[[ Data section, beginning ]]

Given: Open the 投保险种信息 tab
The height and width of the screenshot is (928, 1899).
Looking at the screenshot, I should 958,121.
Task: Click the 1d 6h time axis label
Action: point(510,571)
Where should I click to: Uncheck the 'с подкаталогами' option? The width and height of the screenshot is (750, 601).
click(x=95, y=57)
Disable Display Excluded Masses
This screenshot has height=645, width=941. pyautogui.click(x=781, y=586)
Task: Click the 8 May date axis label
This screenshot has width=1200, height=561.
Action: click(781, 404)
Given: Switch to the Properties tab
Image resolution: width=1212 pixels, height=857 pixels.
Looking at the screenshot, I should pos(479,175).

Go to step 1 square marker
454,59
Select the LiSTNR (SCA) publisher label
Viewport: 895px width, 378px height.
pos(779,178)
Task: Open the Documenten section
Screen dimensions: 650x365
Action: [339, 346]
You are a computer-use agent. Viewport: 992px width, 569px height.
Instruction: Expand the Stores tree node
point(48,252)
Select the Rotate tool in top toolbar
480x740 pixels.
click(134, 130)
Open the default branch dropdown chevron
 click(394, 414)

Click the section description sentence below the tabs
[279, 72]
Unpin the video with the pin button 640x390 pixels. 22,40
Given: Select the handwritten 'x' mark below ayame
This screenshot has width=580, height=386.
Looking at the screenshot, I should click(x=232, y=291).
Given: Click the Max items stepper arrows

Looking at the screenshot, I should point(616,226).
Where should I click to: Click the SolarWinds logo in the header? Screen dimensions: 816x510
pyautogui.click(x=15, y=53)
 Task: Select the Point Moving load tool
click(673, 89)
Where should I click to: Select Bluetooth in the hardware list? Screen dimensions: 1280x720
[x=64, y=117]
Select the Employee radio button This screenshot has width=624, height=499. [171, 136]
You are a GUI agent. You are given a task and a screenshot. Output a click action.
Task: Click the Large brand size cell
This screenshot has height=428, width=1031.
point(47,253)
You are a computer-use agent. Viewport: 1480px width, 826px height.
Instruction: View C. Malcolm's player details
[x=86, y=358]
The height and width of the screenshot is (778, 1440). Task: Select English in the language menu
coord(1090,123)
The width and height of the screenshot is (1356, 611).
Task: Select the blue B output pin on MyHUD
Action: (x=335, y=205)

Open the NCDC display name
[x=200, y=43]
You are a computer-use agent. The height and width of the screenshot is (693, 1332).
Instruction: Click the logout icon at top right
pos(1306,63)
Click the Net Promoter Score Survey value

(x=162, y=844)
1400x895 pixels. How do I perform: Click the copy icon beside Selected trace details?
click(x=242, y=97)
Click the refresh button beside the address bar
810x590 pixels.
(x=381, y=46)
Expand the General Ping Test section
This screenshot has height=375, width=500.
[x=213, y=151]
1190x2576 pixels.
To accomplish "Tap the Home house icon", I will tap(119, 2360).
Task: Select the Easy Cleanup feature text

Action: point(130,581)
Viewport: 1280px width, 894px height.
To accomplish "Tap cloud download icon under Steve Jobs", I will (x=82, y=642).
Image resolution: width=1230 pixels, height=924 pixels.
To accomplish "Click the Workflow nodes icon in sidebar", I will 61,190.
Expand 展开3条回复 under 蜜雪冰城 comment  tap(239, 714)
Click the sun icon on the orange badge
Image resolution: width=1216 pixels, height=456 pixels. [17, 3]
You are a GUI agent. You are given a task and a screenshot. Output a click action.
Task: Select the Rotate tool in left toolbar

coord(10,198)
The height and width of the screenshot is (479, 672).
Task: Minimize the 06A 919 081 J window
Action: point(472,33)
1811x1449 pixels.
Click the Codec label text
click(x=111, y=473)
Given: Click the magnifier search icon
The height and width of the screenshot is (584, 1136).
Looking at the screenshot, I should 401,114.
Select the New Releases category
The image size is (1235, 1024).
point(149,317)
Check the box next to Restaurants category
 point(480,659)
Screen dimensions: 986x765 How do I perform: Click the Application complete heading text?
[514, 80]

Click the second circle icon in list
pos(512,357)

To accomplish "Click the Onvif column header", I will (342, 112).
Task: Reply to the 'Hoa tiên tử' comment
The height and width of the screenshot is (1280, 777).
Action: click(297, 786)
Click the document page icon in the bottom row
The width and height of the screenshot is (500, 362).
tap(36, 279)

[[ Data section, end ]]

▸ **Exercise brief**
For the string "under", filter the data and copy out each line where it occurs.

▸ **Reply to the task**
To accomplish "Tap cloud download icon under Steve Jobs", I will (x=82, y=642).
Expand 展开3条回复 under 蜜雪冰城 comment  tap(239, 714)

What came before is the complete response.